WordPress · sirreal · Jun 12, 2026 · Jun 15, 2026 · Jun 15, 2026 · Jun 23, 2026
diff --git a/src/wp-includes/html-api/class-wp-html-decoder.php b/src/wp-includes/html-api/class-wp-html-decoder.php
@@ -367,34 +367,60 @@ public static function read_character_reference( $context, $text, $at = 0, &$mat
 
 		$after_name = $name_at + $name_length;
 
-		// If the match ended with a semicolon then it should always be decoded.
-		if ( ';' === $text[ $name_at + $name_length - 1 ] ) {
-			$match_byte_length = $after_name - $at;
-			return $replacement;
-		}
-
-		/*
-		 * At this point though there's a match for an entry in the named
-		 * character reference table but the match doesn't end in `;`.
-		 * It may be allowed if it's followed by something unambiguous.
+		/**
+		 * For historical reasons, a matched named character reference is left as literal
+		 * text (its decoded replacement is not used) when all of the following hold:
+		 *
+		 * 1. It was matched in attribute context.
+		 * 2. The match does not end in U+003B SEMICOLON (;) — i.e. it is one of the
+		 *    legacy forms recognized without a trailing semicolon.

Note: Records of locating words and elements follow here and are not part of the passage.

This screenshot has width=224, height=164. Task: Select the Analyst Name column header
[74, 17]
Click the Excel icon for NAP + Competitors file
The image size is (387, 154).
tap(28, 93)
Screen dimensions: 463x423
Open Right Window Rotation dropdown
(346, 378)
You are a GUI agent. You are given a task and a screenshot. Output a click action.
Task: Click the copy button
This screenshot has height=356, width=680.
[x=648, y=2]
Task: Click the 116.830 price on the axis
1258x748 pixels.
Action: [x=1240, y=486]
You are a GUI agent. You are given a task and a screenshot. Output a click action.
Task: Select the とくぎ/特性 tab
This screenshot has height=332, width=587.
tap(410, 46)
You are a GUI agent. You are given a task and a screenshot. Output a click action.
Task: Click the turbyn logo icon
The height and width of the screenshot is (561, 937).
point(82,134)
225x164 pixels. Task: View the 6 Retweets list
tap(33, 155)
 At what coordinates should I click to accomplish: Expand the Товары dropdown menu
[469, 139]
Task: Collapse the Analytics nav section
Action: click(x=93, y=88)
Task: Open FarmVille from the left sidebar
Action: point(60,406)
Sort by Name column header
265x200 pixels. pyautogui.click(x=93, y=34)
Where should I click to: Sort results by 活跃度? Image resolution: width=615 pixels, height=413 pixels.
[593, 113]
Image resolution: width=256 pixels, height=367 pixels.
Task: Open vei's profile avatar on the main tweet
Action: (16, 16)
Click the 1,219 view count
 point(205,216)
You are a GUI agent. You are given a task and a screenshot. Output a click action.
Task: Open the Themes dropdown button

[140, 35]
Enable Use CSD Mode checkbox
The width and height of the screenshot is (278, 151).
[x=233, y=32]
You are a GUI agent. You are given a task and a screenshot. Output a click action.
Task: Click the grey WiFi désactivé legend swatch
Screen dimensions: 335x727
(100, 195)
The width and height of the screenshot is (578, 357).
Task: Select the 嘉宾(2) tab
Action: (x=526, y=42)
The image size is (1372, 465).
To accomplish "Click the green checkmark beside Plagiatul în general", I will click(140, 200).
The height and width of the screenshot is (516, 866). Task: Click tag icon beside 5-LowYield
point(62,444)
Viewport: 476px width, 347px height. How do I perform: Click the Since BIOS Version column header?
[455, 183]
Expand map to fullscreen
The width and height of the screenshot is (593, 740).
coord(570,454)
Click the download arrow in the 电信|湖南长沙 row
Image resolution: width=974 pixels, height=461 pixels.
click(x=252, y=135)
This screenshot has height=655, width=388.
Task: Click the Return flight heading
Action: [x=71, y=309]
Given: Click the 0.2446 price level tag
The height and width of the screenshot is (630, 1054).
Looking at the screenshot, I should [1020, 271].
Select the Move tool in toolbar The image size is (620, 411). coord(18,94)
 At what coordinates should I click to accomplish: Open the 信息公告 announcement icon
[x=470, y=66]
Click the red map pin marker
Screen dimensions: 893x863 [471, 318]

+		 * 3. The next input character is U+003D EQUALS SIGN (=) or an ASCII alphanumeric.
+		 *
+		 * Some illustrative examples follow. Note that both `not` and `not;` appear in the
+		 * named character references list. References start with `&` and typically end with
+		 * `;`, but the legacy forms are recognized without one.
+		 *
+		 * - In _data context_, "&notme" is decoded to "¬me": condition 1 fails (not an
+		 *   attribute), so the reference is decoded.
+		 * - In _attribute context_, "&not;me" is decoded to "¬me": the longest match is
+		 *   "not;", which ends in a semicolon, so condition 2 fails.
+		 * - In _attribute context_, "&not己" is decoded to "¬己": the following character
+		 *   "己" is a letter but not an ASCII alphanumeric (nor "="), so condition 3 fails.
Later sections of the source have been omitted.